The last cop car Hess made was 30 years ago, when its 1993 “truck” was a Chrysler K car knockoff with lights on the roof. Even in police livery, a three-box sedan can at least pretend to be a family vehicle — appearing helpful, perhaps even nurturing despite what may be going on inside. This 2023 APC does away with all of that. This is a weapon wielded by an occupying force, not a vehicle meant to protect and serve.
Photo: Hess
Of course, the titular Hess Truck itself this year shows how wrong things have gone. This isn’t the first Hess Truck to contain another vehicle — past installments have had helicopters, motorcycles, even race cars. But this year’s setup is a tacit admission that the Hess War Machine within the truck isn’t really meant to stand alone on American roads.

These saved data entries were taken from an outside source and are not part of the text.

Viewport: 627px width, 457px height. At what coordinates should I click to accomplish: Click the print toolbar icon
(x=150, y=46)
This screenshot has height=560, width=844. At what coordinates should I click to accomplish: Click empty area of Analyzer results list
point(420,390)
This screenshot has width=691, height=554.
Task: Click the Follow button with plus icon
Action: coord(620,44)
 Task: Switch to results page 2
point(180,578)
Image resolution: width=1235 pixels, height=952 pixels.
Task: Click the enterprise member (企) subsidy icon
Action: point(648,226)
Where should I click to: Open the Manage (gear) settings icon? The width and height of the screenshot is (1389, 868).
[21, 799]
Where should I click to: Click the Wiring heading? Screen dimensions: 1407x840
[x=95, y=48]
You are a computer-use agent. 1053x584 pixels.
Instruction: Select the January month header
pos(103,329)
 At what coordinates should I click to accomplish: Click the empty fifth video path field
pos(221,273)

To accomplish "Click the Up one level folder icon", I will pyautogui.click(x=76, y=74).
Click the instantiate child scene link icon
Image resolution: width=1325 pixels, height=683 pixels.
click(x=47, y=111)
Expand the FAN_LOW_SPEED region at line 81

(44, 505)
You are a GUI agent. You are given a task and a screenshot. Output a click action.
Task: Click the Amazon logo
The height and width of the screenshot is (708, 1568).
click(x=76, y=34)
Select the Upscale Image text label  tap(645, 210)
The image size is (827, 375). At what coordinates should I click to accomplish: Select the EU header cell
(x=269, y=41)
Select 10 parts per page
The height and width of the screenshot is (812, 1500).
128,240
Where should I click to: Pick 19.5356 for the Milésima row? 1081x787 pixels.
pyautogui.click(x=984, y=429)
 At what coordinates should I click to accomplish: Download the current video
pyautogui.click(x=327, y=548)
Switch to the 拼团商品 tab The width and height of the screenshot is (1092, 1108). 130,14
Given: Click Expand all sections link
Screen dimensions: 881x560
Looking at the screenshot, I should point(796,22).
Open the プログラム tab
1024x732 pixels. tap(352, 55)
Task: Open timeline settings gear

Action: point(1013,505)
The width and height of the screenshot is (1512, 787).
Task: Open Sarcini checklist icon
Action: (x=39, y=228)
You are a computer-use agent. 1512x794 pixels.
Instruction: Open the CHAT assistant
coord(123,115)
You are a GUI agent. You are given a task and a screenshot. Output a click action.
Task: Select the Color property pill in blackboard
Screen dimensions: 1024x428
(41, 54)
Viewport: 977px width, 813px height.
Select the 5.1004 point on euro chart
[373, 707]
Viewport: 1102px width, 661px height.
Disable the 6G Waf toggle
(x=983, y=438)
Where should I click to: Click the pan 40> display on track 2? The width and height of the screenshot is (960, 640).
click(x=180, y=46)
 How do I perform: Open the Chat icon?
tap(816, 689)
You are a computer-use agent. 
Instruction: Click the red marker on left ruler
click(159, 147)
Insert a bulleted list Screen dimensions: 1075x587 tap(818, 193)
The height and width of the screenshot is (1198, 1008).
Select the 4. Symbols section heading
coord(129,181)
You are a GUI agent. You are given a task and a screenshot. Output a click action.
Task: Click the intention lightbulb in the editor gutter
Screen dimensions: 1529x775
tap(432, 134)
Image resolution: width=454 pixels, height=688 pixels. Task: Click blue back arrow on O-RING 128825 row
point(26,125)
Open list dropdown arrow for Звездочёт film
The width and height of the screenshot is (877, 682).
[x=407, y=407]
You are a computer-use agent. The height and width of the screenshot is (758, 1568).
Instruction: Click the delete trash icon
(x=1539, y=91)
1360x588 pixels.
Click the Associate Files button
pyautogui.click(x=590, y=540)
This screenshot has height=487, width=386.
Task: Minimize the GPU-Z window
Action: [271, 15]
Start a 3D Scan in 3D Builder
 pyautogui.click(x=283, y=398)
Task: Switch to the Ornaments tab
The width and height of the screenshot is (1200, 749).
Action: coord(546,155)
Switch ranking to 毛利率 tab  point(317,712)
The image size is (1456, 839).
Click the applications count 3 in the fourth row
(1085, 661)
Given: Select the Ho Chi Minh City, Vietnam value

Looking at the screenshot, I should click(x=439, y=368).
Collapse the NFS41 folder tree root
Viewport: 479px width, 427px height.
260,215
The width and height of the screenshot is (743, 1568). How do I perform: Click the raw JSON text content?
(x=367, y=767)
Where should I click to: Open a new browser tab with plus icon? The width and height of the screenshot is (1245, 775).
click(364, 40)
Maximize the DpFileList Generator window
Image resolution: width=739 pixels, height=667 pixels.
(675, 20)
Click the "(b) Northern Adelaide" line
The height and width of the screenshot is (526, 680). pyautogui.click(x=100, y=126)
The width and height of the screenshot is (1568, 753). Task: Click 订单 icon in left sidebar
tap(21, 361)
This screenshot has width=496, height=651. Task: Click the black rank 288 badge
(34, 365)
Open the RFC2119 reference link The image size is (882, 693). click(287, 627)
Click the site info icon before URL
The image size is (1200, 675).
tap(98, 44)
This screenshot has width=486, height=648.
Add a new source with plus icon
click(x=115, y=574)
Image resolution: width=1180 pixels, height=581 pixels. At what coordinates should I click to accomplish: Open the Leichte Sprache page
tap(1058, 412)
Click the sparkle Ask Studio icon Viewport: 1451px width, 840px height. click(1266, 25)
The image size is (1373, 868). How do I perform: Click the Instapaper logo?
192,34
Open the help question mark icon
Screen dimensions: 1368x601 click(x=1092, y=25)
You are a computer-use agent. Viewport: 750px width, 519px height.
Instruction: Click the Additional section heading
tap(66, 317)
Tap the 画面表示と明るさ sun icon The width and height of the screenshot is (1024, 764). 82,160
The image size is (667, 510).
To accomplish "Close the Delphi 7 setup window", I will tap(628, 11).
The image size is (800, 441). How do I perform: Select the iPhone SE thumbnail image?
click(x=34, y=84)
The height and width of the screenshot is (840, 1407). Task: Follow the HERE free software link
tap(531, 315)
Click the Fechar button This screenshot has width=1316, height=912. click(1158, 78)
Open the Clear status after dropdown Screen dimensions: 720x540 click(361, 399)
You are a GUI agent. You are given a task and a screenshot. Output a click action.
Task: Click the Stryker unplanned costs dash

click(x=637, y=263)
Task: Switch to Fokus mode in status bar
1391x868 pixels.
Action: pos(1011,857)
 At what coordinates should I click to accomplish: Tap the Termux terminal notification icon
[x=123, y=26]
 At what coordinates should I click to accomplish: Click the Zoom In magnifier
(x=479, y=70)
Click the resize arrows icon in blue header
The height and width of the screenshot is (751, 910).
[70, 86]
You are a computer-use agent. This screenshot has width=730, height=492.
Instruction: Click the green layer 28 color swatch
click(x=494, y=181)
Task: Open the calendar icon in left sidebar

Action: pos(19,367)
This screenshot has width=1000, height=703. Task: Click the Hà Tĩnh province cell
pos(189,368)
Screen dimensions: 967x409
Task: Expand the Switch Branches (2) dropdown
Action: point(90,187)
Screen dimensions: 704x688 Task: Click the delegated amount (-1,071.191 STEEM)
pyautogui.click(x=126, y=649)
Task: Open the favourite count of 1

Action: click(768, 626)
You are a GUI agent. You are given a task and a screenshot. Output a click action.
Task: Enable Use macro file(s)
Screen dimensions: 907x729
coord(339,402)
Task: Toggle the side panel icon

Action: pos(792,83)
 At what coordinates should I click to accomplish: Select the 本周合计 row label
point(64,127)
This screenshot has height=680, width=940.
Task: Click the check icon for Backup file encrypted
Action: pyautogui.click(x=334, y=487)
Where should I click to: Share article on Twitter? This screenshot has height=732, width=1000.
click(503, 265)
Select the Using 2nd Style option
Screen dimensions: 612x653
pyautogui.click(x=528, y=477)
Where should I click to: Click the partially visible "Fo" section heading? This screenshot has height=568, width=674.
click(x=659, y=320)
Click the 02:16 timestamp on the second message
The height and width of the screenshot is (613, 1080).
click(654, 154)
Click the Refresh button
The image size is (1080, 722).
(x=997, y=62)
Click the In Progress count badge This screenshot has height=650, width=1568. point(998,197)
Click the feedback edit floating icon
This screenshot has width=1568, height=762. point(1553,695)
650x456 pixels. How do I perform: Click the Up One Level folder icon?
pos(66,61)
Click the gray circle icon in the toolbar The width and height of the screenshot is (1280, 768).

It’s built to withstand IEDs, its battering ram designed to puncture fortified structures. The APC is a vehicle built for war, and that doesn’t change when they show up in local law enforcement parking lots. They just bring the war home to the imperial core.
I realize I’m complaining about a Hess Truck here, a toy designed to sell an oil company to children. It’s never been a morally wholesome product. But this year, the evil that Hess sells is far more direct than microplastics or climate change — it’s the ever-more overwhelming, unchecked power of local police.